*** Task input ***
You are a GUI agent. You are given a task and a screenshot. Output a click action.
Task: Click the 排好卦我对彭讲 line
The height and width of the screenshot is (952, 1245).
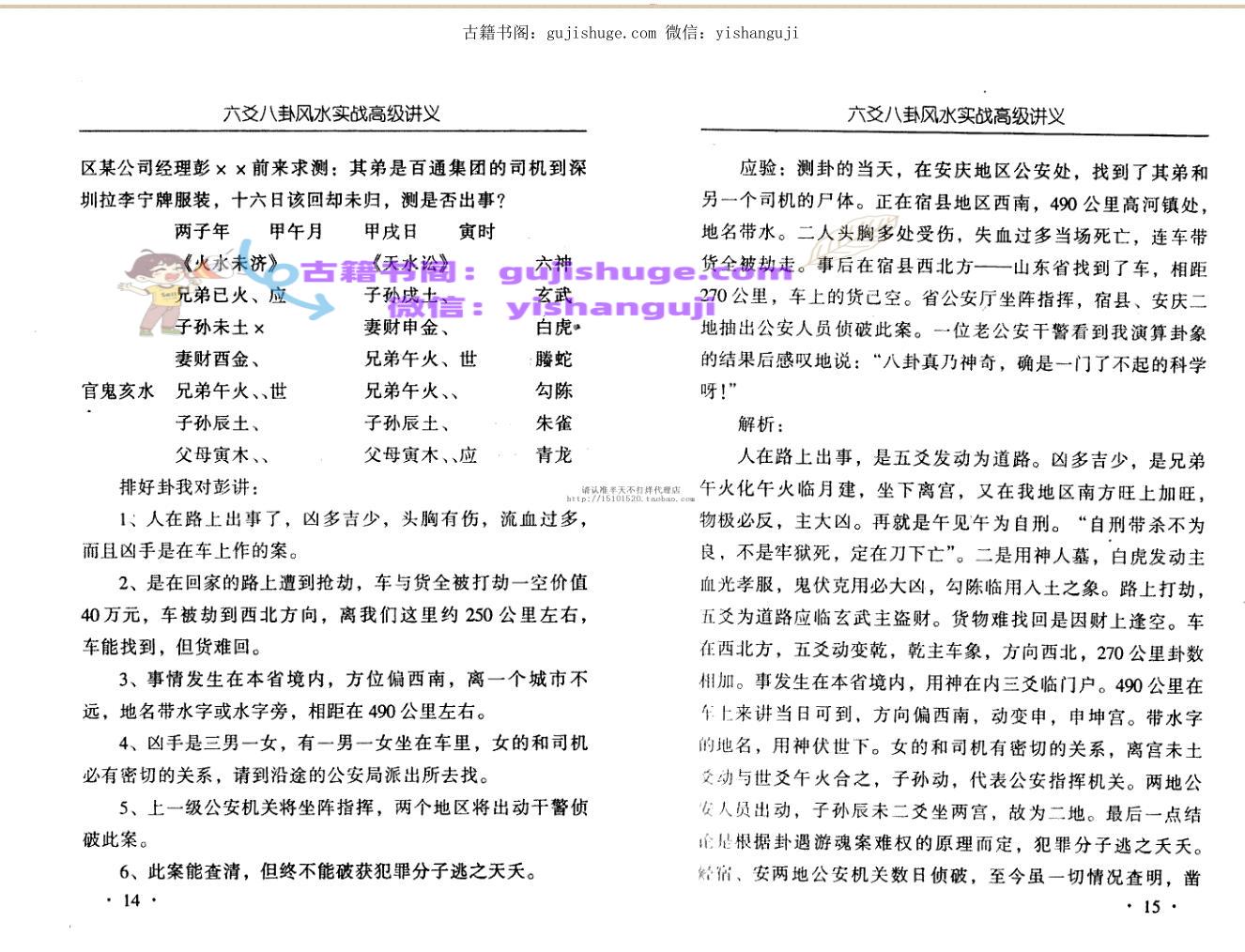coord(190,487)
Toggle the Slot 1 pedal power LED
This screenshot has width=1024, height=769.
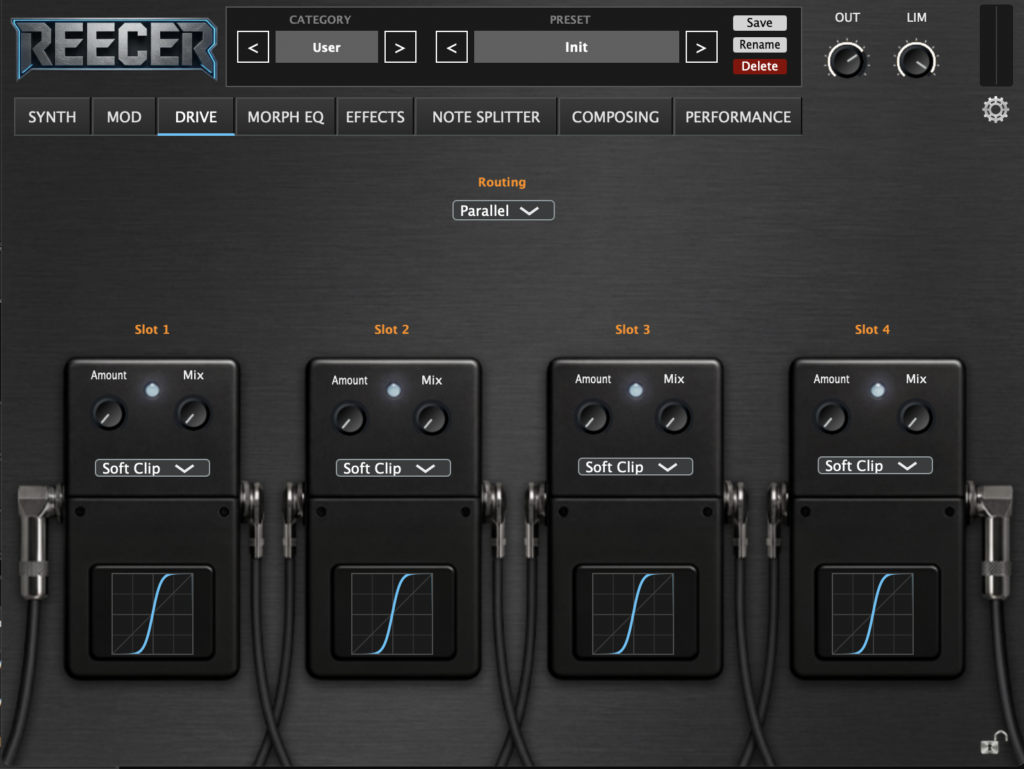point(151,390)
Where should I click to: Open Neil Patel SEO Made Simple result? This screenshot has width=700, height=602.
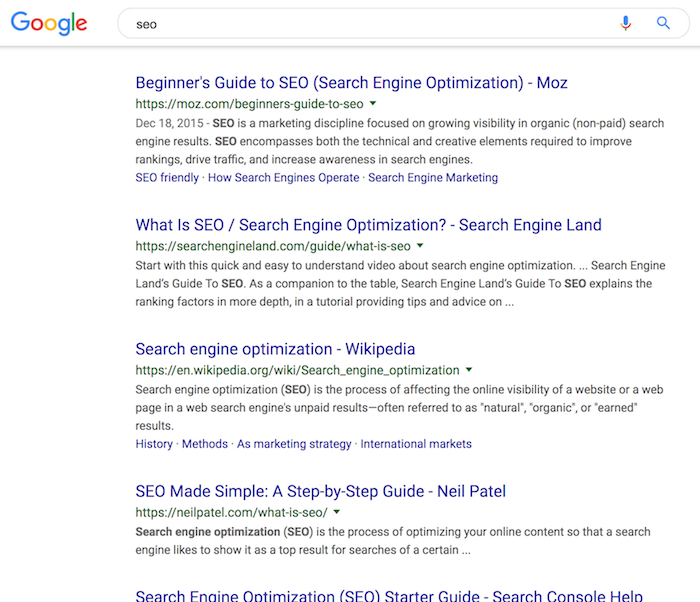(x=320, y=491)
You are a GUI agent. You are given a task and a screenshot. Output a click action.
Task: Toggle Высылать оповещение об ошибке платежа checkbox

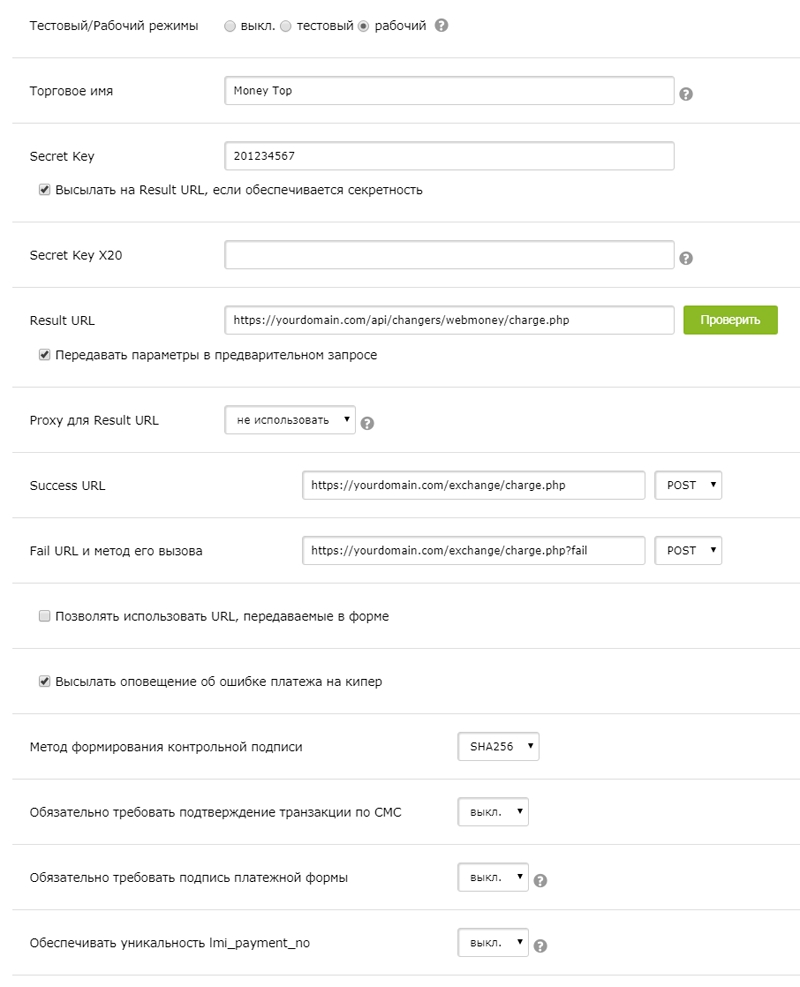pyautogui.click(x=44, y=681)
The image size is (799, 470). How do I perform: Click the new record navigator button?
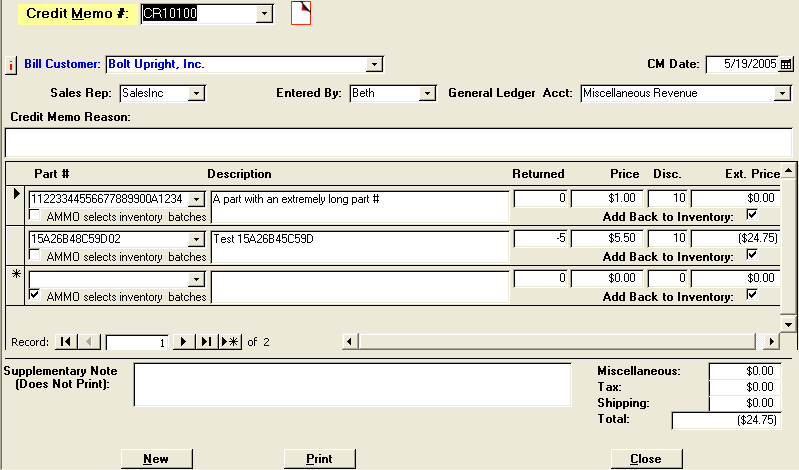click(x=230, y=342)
*** End of Task input ***
*** Task input ***
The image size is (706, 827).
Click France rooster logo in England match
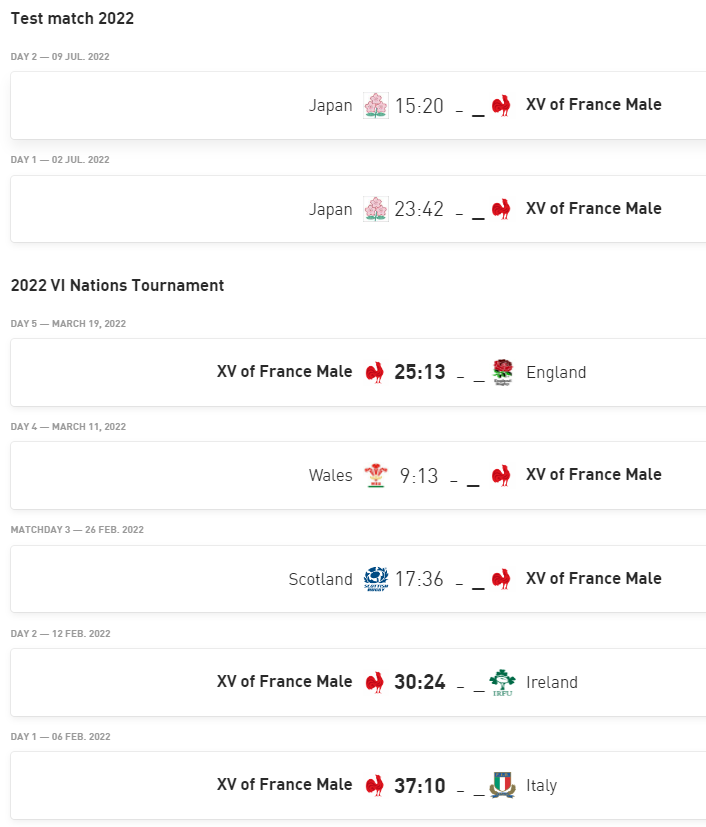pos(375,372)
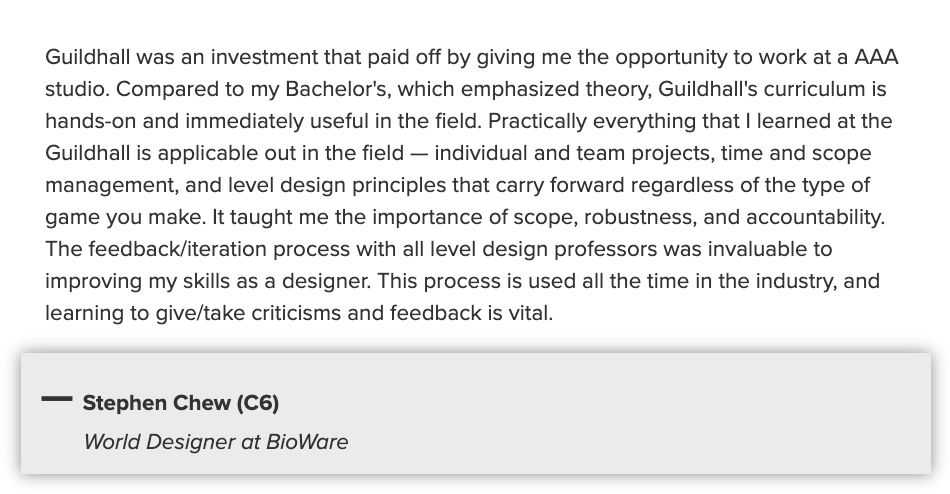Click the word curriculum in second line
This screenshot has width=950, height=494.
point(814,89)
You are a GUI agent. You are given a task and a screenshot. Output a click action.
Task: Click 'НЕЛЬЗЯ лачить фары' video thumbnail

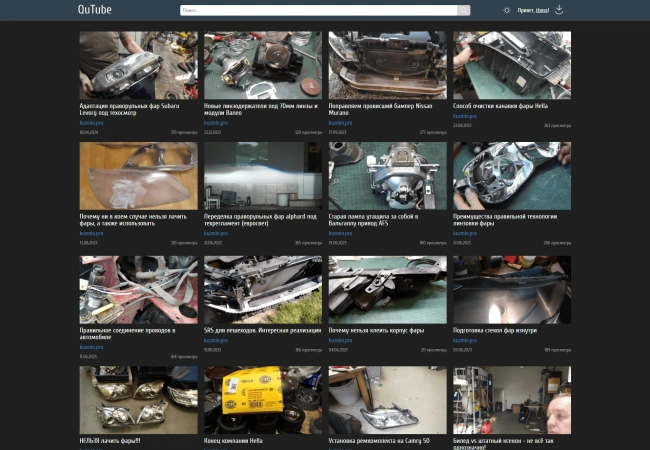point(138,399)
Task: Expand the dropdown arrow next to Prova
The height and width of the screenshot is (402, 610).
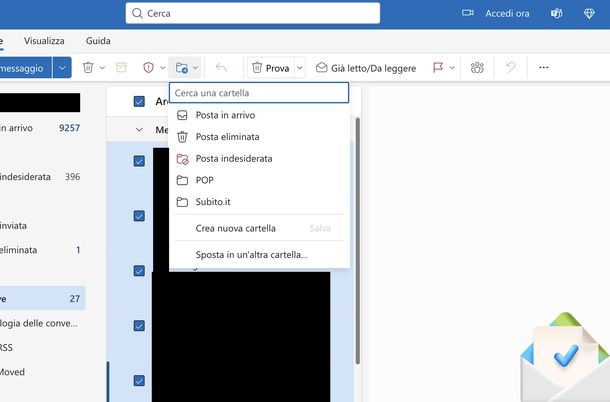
*** End of Task input ***
Work instructions:
Could you output exactly the lines above, from the line with "Click France rooster logo in England match" up to and including the line with "The height and width of the screenshot is (402, 610).", and nothing else, skipping the pictures?

Result of this exercise:
Click France rooster logo in England match
pos(375,372)
Click the word curriculum in second line
This screenshot has width=950, height=494.
point(814,89)
You are a GUI agent. You are given a task and a screenshot. Output a click action.
Task: Click 'НЕЛЬЗЯ лачить фары' video thumbnail

point(138,399)
Task: Expand the dropdown arrow next to Prova
The height and width of the screenshot is (402, 610).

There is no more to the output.